Vesper thaws Bond’s heart and is Casino Royale’s designated Bond babe. Oddly, among the chases, fights, stunts and poker moves, Bond and Vesper de velop an attraction, which brings an unfamiliar characteristic to 007 — he’s actually sensitive and sappy — a little hard to swallow, even it comes with a twist.
Also Green is not the typical Bond girl — she’s a little school mistress-like and seems keener on talking to Bond rather than romping with him. Bond’s trademark playfulness is definitely in short supply here.
Bond gambles at the poker table, gambles with his life and then gambles on his woman — all leading to violent and dramatic consequences that establish the Bond he will go on to be.
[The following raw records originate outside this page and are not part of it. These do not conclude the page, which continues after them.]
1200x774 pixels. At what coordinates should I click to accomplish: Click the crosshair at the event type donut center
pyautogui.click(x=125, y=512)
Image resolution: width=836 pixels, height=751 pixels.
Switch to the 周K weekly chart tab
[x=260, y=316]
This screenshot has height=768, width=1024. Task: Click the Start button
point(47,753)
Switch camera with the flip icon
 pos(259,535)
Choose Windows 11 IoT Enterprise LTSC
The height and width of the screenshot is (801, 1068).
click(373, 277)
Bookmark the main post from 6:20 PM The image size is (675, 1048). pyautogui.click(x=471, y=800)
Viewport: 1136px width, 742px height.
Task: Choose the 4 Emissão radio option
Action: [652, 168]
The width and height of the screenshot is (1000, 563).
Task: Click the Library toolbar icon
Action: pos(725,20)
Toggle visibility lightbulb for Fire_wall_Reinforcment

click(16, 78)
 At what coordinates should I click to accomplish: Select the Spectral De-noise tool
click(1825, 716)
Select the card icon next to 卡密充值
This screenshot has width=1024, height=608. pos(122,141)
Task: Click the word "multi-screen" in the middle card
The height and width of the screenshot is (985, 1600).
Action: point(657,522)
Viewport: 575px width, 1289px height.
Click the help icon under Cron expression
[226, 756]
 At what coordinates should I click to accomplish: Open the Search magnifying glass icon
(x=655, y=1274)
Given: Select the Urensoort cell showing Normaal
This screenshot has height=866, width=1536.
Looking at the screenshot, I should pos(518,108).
While there’s a new Bond here (one with a soft side), many of the old tricks are still in place — the not-so-subtle product placements, the fast cars (Aston Martin DBS), the Martini (but with a new recipe) and a fitting adversary in Le Chiffre, played ably by Danish actor Mikkelsen.
Judi Dench is at her caustic and collected best, Eva Green does not really win the audience’s heart and we really missed Q and his collection of hi-tech gadgets.
Mostly Casino Royale is about whether the producers bet on the right actor for Bond, and it would seem they did. Craig is British to the core, slightly mischievous, has a gorgeous body (he takes his shirt off enough and is even tortured in the buff) and pulls off the action sequences with ease. The stunt sequence when he’s giving a bomb maker chase early in the film is riveting.
Craig looks like he’s here to stay. But here’s hoping that in the next film some of Bond’s quirks, flirtations and the aloofness associated with a slightly mysterious MI6 agent, return, gadgets and all.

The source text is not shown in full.